A few years ago I stumbled across a strategy that forever changed how I operated my life.
This strategy came from Kate White, the author of my two favorite career books: Why Good Girls Don’t Get Ahead But Gutsy Girls Do and I Shouldn’t Be Telling You This.
She was also the editor-in-chief of five major U.S. magazines, including Working Woman, Redbook and, for 14 years, Cosmopolitan.
She. Is. A. Badass.
And she’s filled with wisdom that any woman, in any stage of life, can benefit from.
Drain the swamp as you slay the alligators.
It’s not phrase you hear very often — drain the swamp as your slay the alligators — but, it’s a tidbit of advice from White that stuck with me throughout the years.
It’s simple and brilliant … and incredibly difficult to do.
The swamp represents your life and career trajectories. Not the day-to-day details but rather “the big picture.”
The alligators (and gnats and mosquitoes and all that) are all of the urgent tasks that you handle from the moment you rise to the moment you lay your head on the pillow at night. If you’re not careful, these buggers will command most of your time and energy, forcing you into permanent reaction mode. And then, executing big strategies and mapping out a vision for the future takes a back seat … leaving the swamp an overgrown, tangled mess.
When you’re up to your elbows in gnats and alligators, it’s easy to forget that the more important objective: to drain the swamp. Because, without the swamp, there are no alligators or other pesky pests.

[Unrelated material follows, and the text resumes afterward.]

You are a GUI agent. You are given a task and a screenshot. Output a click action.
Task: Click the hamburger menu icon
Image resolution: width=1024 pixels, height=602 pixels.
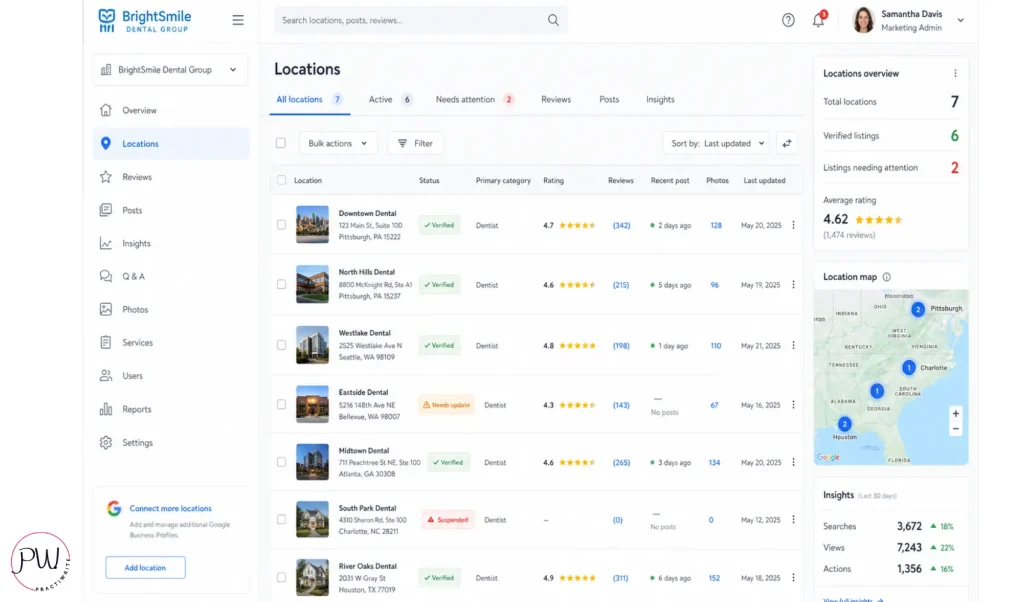pyautogui.click(x=237, y=20)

If you don’t want to look back on your life and career and wonder what the hell went wrong, you’ve gotta figure out a way to both slay and drain at the same time.
Prioritize Tasks In An Hour With This Simple Weekly Strategy
Find one hour per week.
Personally, I tackle the swamp by carving out time away from the office or home for an hour a week. I never stay at the scene of the crime. I grab a notebook and a coffee, and I step away from my day-to-day environment. This allows for a clearer head, and fresh perspective. I find a spot in the park, at a coffee shop, in Wegmans, or — if I’m really lucky — cozied up with a glass of wine in a comfy booth. (Wine helps.)
Allow yourself the ability to brainstorm.
I have to give myself permission to problem solve and brainstorm. I turn off all distractions and go old school with stream-of-consciousness writing and a notepad and paper, and in return I come up with killer ideas and execution plans during those weekly hours.
Follow your strategy and make weekly adjustments as needed.
The big advantage to utilizing this as a regular strategy is that as the swamp starts draining, the alligators also tend to move off which leaves you with fewer day-to-day crisis to deal with. It’s helpful to have a path to follow, and also to know that next week you have another hour devoted to reprioritizing or adding new goals. Funny how that works, isn’t it?
I stick to my “hour a week” rule fairly religiously, and “draining the swamp” has become a key life strategy for me. It allows me to rise above the urgent everyday needs, solve the big problems, and create a vision for my personal and professional journey.